Infos Diaspora

Découverte : le kalanchoé, plante éco-responsable de Madagascar aux 1000 vertus attire les grandes marques cosmétiques

Samedi 21 Avril 2018

Credit photo Cheval d'aventure
Credit photo Cheval d'aventure
Redécouverte à Madagascar par un ethnobotaniste français, cette plante est au centre d'un circuit d'exploitation raisonnable, qui revalorise ses propriétés médicinales auprès de la population. Et dont les vertus hydratantes ont conquis la marque Clarins.

Madagascar est à la fois la deuxième réserve de biodiversité mondiale et le cinquième pays le plus pauvre de la planète.

De juin à novembre, dans les villages enclavés du nord de Madagascar, les femmes se réunissent dès l'aube, pour profiter de la mansuétude du soleil. Accroupies dans les feuillages, elles égrènent d'un coup sec les tiges des feuilles épaisses de kalanchoé, qui contiennent 95 % d'eau. Utilisées par les doyennes du village en décoction, elles favorisent la cicatrisation des plaies. La récolte sera ensuite disposée sur de grandes bâches, exposée au soleil entre deux semaines et deux mois, en fonction de l'humidité. D'autres plantes endémiques comme la centella et l'harungana seront cueillies pour leurs multiples propriétés médicinales.

Réveiller la mémoire ancestrale des villages

Pour que les cueilleuses puissent vendre leur récolte, le bon conditionnement de la plante est primordial. Toutes ont été formées par Jardins du Monde à la maîtrise du séchage, qui permet de conserver les qualités des feuilles et de s'affranchir des problèmes éventuels d'acheminement.

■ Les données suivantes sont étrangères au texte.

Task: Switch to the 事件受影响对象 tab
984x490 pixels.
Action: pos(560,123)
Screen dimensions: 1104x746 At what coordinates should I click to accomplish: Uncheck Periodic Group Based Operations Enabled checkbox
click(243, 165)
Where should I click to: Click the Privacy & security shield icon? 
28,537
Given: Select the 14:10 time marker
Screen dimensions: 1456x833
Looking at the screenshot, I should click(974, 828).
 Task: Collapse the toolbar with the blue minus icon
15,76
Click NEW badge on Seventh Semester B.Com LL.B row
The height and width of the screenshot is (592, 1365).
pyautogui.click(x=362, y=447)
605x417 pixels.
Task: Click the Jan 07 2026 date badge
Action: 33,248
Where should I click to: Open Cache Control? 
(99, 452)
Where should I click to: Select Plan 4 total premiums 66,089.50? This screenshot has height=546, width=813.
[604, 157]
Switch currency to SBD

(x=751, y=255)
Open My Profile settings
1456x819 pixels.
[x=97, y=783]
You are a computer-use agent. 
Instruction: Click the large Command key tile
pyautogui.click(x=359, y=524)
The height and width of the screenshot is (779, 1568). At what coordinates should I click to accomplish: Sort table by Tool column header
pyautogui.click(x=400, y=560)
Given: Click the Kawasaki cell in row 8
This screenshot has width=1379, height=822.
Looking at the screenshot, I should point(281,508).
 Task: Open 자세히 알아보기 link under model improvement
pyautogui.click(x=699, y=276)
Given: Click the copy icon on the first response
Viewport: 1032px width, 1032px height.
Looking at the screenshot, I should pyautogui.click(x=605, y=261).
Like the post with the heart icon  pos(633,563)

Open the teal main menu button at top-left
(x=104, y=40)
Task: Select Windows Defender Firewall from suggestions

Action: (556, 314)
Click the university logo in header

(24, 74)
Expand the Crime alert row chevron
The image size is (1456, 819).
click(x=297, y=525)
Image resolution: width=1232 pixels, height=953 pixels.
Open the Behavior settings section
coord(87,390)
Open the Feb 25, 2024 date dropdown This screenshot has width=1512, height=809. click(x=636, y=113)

Cette ONG française, fondée il y a vingt-cinq ans par l'ethnobotaniste Jean-Pierre Nicolas, s'est donnée pour objectif de réapprendre aux Malgaches – qui n'ont pas forcément accès aux médicaments conventionnels – la culture ancestrale des plantes médicinales. "Les plantes peuvent aider à combattre la maladie avec des coûts dérisoires", explique Jean-Pierre Nicolas, qui sillonne le pays en travaillant sur la relation qu'entretiennent au quotidien les populations avec les végétaux.

Une partie de sa mission consiste à réveiller la mémoire ancestrale des villages, celle d'une époque où les "matrones" du village utilisaient – en infusion ou cataplasme – les plantes pour soigner les maux les plus courants : gastrite, diarrhée, bronchite, fièvre… mais aussi le diabète. Cette maladie, dont l'alimentation quotidienne en riz blanc favorise l'apparition, touche 5 % de la population malgache, soit près d'un million de personnes.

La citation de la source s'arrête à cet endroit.